Asked by: Douglas McAllister (Labour - West Dunbartonshire)

Question to the Department of Health and Social Care:

To ask the Secretary of State for Health and Social Care, whether his Department plans to publish the geographical distribution of sites involved in the TRANSFORM trial; and what criteria were used to select them.

Answered by Zubir Ahmed - Parliamentary Under-Secretary (Department of Health and Social Care)

The Department invests over £1.6 billion each year on research through its research delivery arm, the National Institute for Health and Care Research (NIHR).

In November 2023, the Government and Prostate Cancer UK (PCUK) announced the £42 million TRANSFORM screening trial to find the best way to screen men for prostate cancer, in order to find it before it becomes advanced and harder to treat. PCUK is managing the award on behalf of the funders, with the Government contributing £16 million through the NIHR.

Once received, the protocol will be published on the NIHR’s website on the funding and awards page. This is expected to contain details of the site selection criteria. TRANSFORM will aim to recruit men from across the United Kingdom, including Scotland.


Written Question
Leukaemia
Wednesday 30th April 2025

Asked by: Douglas McAllister (Labour - West Dunbartonshire)

Question to the Department of Health and Social Care:

To ask the Secretary of State for Health and Social Care, what steps his Department is taking to help lengthen life expectancy for people with acute myeloid leukaemia; and if he will increase levels of funding for leukaemia (a) research and (b) treatment.

Answered by Ashley Dalton

The Department funds research into leukaemia through the National Institute for Health and Care Research (NIHR).

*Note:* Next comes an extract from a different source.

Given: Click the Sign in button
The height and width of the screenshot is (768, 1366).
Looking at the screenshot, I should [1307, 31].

The NIHR spent £133 million on cancer research in 2023/24.

In leukaemia research, for example, the NIHR is funding the £2.6 million PROPEL trial, testing whether a package of enhanced personalised prehabilitation can help people with acute myeloid leukaemia secure better outcomes after treatment.

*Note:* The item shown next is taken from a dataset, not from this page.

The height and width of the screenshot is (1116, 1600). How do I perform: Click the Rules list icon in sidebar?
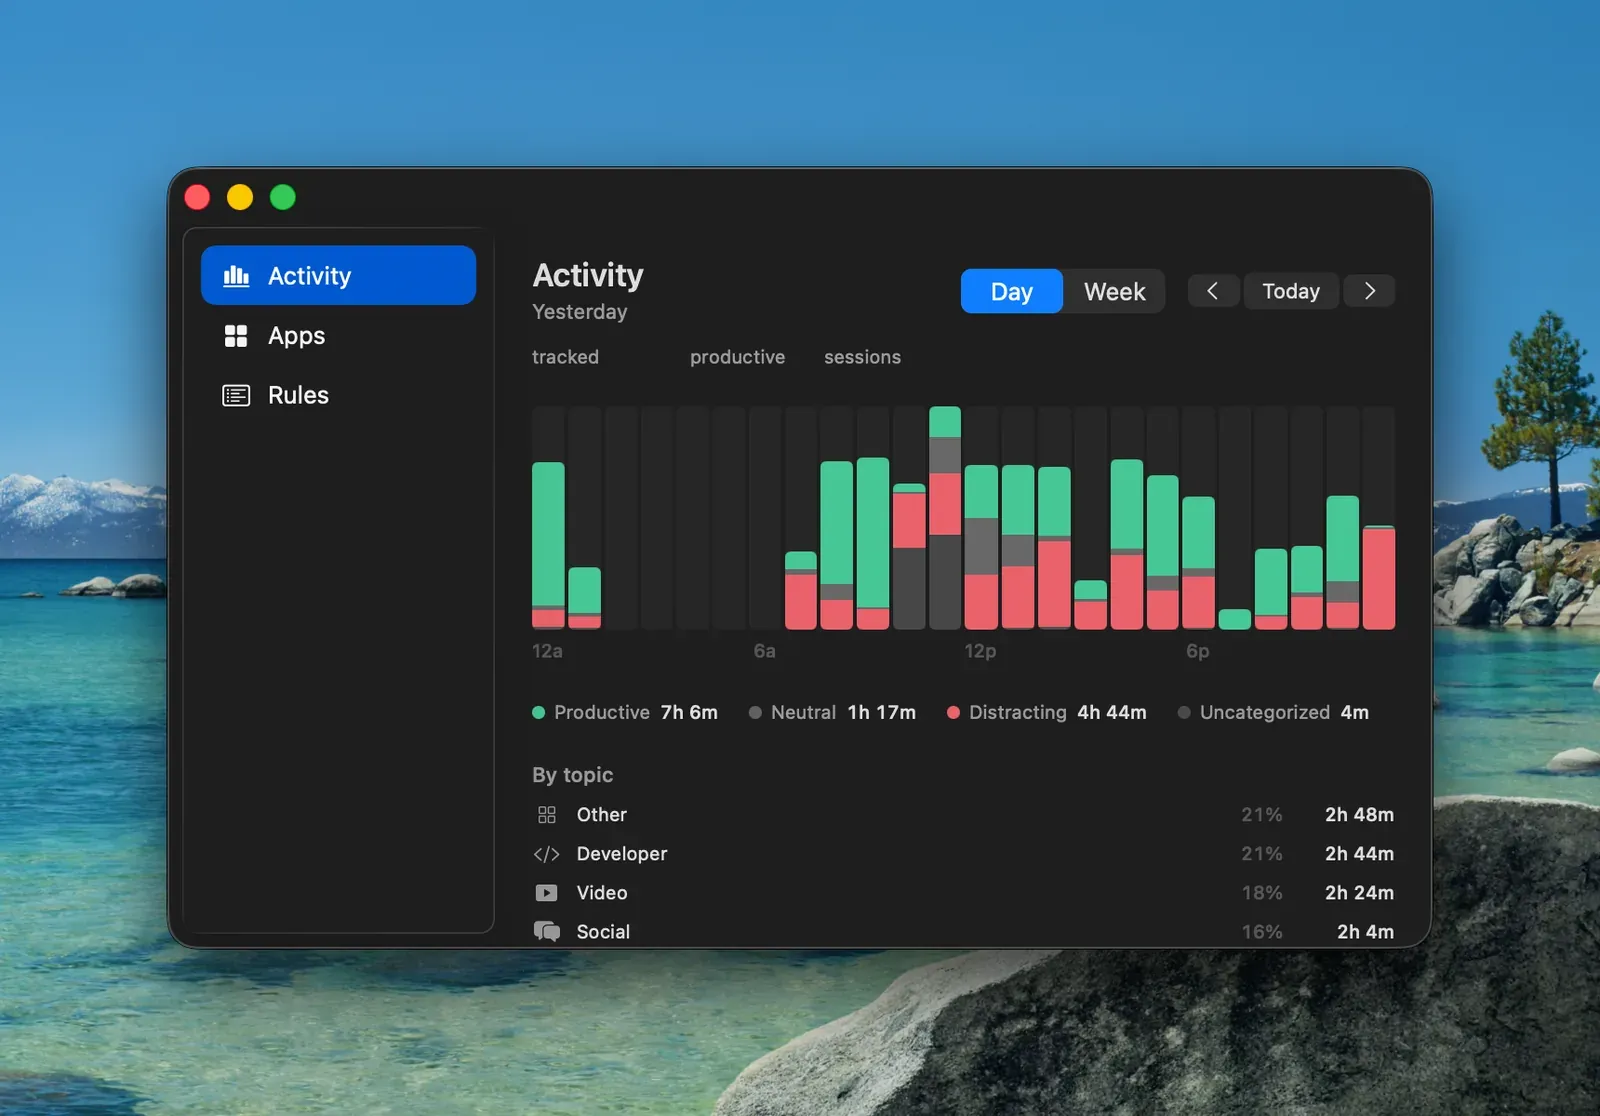pos(236,395)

NHS England has implemented non symptom specific pathways for patients who present with non-specific symptoms or combinations thereof that can indicate several different cancers. This includes leukaemia, which can present non-specific symptoms, such as unexpected weight loss and night sweats. The national evaluation showed that blood cancers are one of the most common cancer types diagnosed through these pathways.

The National Cancer Plan will include further details on how we will improve outcomes for cancer patients, including treatment for acute myeloid leukaemia patients.